Perkembangan teknologi digital membawa perubahan signifikan dalam aktivitas ekonomi masyarakat, termasuk dalam transaksi keuangan seperti jual beli online, penggunaan e-wallet, cryptocurrency, dan layanan fintech. Dalam konteks fikih Islam, kemunculan fenomena baru ini menuntut kajian hukum yang mampu merespons perubahan zaman tanpa mengabaikan prinsip-prinsip syariah. Artikel ini mengkaji hukum keempat fenomena tersebut dalam perspektif fikih kontemporer, dengan pendekatan maqāṣid al-syarī‘ah dan qawā‘id fiqhiyyah.

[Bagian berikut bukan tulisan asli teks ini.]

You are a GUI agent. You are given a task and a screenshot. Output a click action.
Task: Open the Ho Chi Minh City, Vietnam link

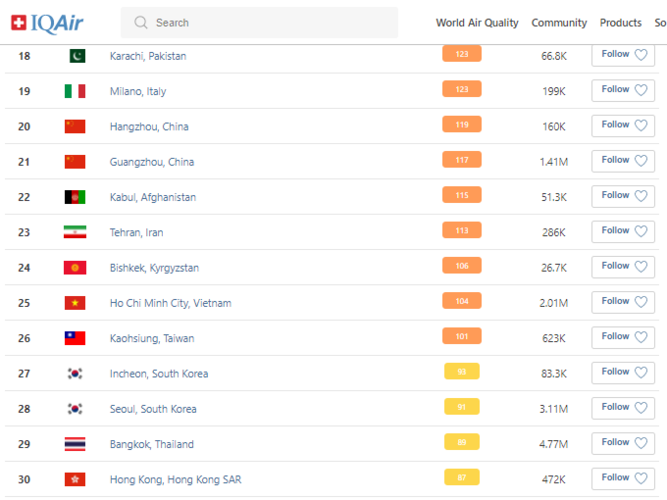click(x=170, y=303)
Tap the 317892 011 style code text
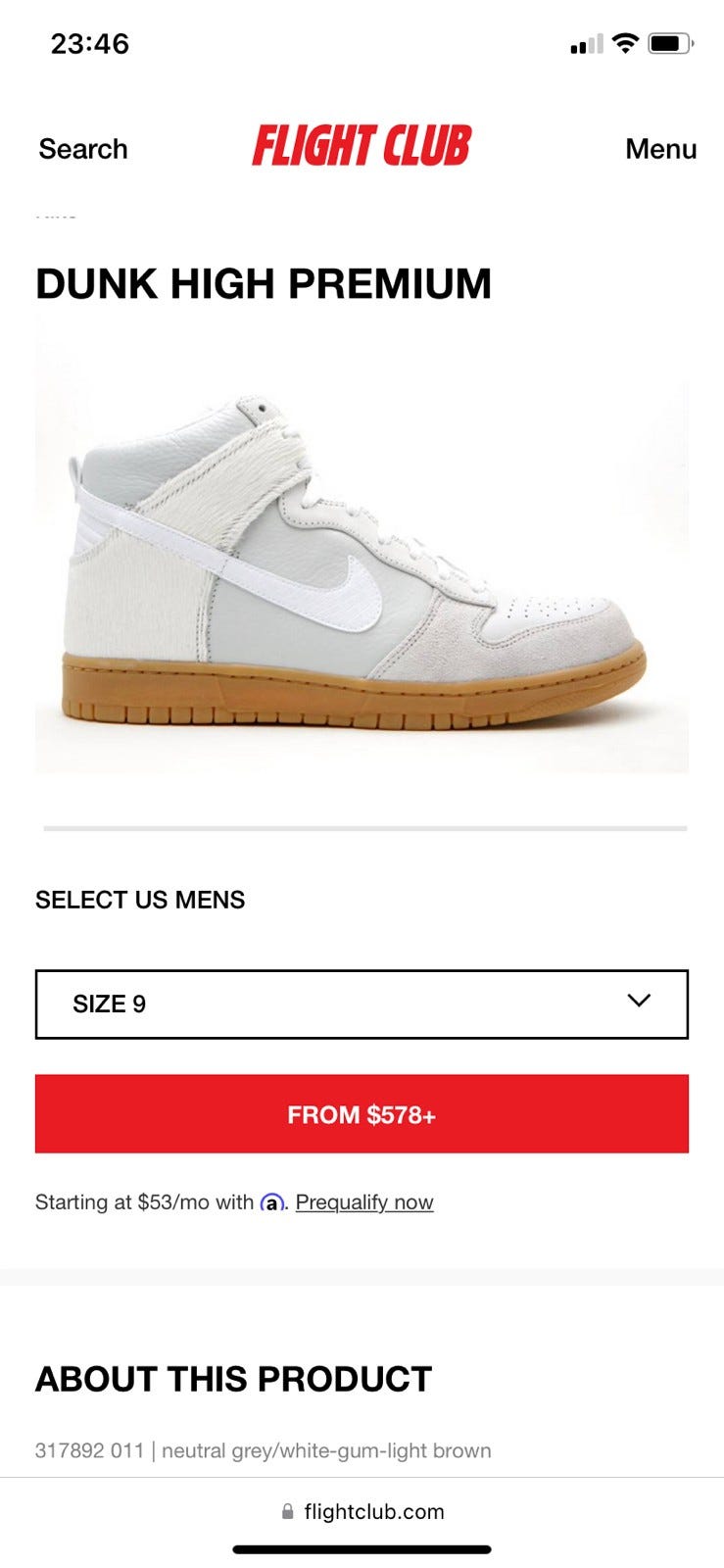 coord(89,1450)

Revolusi digital telah mengubah cara manusia bertransaksi. Kini, jual beli tidak lagi terbatas pada pasar fisik, tetapi juga dilakukan secara daring. Selain itu, hadirnya dompet digital (e-wallet), mata uang kripto (cryptocurrency), dan layanan teknologi keuangan (fintech) menambah kompleksitas praktik muamalah modern. Dalam hal ini, hukum Islam memiliki mekanisme ijtihad untuk menjawab dinamika tersebut.
1. Jual Beli Online dalam Fikih
Prinsip dasar jual beli dalam Islam adalah adanya ijab qabul, kerelaan antara kedua belah pihak, kejelasan objek transaksi (mabi'), dan bebas dari unsur gharar (ketidakjelasan). Jual beli online diperbolehkan selama memenuhi syarat dan rukun jual beli.
Masalah yang sering muncul:
Gharar: tidak melihat barang secara langsung.
Penipuan dan ketidaksesuaian barang.
Solusi Fikih:
Adanya kejelasan spesifikasi barang.
Hak khiyar (opsi membatalkan transaksi) jika barang tidak sesuai.